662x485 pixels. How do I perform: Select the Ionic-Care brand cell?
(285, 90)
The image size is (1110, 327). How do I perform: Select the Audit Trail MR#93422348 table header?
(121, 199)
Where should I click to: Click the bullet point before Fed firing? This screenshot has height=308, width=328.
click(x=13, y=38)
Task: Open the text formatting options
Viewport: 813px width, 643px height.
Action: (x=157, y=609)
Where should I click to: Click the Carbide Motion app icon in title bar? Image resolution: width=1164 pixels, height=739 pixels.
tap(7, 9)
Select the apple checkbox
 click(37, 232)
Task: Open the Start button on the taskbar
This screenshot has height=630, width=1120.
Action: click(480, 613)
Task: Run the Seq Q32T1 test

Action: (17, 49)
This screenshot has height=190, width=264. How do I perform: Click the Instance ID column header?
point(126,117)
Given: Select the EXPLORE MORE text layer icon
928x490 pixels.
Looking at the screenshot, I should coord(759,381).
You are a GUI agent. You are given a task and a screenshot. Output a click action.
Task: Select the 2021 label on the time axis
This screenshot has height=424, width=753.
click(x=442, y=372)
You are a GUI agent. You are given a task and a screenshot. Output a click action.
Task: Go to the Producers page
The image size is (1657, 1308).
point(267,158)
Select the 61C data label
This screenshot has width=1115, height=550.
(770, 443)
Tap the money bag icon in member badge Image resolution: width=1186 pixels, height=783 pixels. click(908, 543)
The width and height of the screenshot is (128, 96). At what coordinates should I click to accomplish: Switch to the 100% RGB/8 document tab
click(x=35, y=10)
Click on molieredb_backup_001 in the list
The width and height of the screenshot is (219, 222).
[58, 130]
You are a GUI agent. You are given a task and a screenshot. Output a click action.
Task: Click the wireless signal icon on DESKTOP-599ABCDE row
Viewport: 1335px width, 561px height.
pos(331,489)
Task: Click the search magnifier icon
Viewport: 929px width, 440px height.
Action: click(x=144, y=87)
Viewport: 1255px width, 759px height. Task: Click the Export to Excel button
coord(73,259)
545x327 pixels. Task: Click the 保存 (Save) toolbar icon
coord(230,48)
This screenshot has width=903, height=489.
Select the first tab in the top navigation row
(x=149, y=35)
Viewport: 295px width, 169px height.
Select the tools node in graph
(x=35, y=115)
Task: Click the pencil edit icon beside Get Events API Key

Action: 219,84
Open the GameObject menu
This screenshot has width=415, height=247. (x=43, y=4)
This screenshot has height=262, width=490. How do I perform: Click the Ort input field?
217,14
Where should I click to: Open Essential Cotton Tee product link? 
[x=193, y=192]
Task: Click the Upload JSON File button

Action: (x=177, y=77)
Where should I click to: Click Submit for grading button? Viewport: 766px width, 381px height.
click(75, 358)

» What you will do: Set down every one of the records above again, word for word, with nothing left out or changed.

» Result of this exercise:
662x485 pixels. How do I perform: Select the Ionic-Care brand cell?
(285, 90)
The image size is (1110, 327). How do I perform: Select the Audit Trail MR#93422348 table header?
(121, 199)
Where should I click to: Click the bullet point before Fed firing? This screenshot has height=308, width=328.
click(x=13, y=38)
Task: Open the text formatting options
Viewport: 813px width, 643px height.
Action: (x=157, y=609)
Where should I click to: Click the Carbide Motion app icon in title bar? Image resolution: width=1164 pixels, height=739 pixels.
tap(7, 9)
Select the apple checkbox
 click(37, 232)
Task: Open the Start button on the taskbar
This screenshot has height=630, width=1120.
Action: click(480, 613)
Task: Run the Seq Q32T1 test

Action: (17, 49)
This screenshot has height=190, width=264. How do I perform: Click the Instance ID column header?
point(126,117)
Given: Select the EXPLORE MORE text layer icon
928x490 pixels.
Looking at the screenshot, I should coord(759,381).
You are a GUI agent. You are given a task and a screenshot. Output a click action.
Task: Select the 2021 label on the time axis
This screenshot has height=424, width=753.
click(x=442, y=372)
You are a GUI agent. You are given a task and a screenshot. Output a click action.
Task: Go to the Producers page
The image size is (1657, 1308).
point(267,158)
Select the 61C data label
This screenshot has width=1115, height=550.
(770, 443)
Tap the money bag icon in member badge Image resolution: width=1186 pixels, height=783 pixels. click(908, 543)
The width and height of the screenshot is (128, 96). At what coordinates should I click to accomplish: Switch to the 100% RGB/8 document tab
click(x=35, y=10)
Click on molieredb_backup_001 in the list
The width and height of the screenshot is (219, 222).
[58, 130]
You are a GUI agent. You are given a task and a screenshot. Output a click action.
Task: Click the wireless signal icon on DESKTOP-599ABCDE row
Viewport: 1335px width, 561px height.
pos(331,489)
Task: Click the search magnifier icon
Viewport: 929px width, 440px height.
Action: click(x=144, y=87)
Viewport: 1255px width, 759px height. Task: Click the Export to Excel button
coord(73,259)
545x327 pixels. Task: Click the 保存 (Save) toolbar icon
coord(230,48)
This screenshot has width=903, height=489.
Select the first tab in the top navigation row
(x=149, y=35)
Viewport: 295px width, 169px height.
Select the tools node in graph
(x=35, y=115)
Task: Click the pencil edit icon beside Get Events API Key

Action: 219,84
Open the GameObject menu
This screenshot has width=415, height=247. (x=43, y=4)
This screenshot has height=262, width=490. How do I perform: Click the Ort input field?
217,14
Where should I click to: Open Essential Cotton Tee product link? 
[x=193, y=192]
Task: Click the Upload JSON File button

Action: (x=177, y=77)
Where should I click to: Click Submit for grading button? Viewport: 766px width, 381px height.
click(75, 358)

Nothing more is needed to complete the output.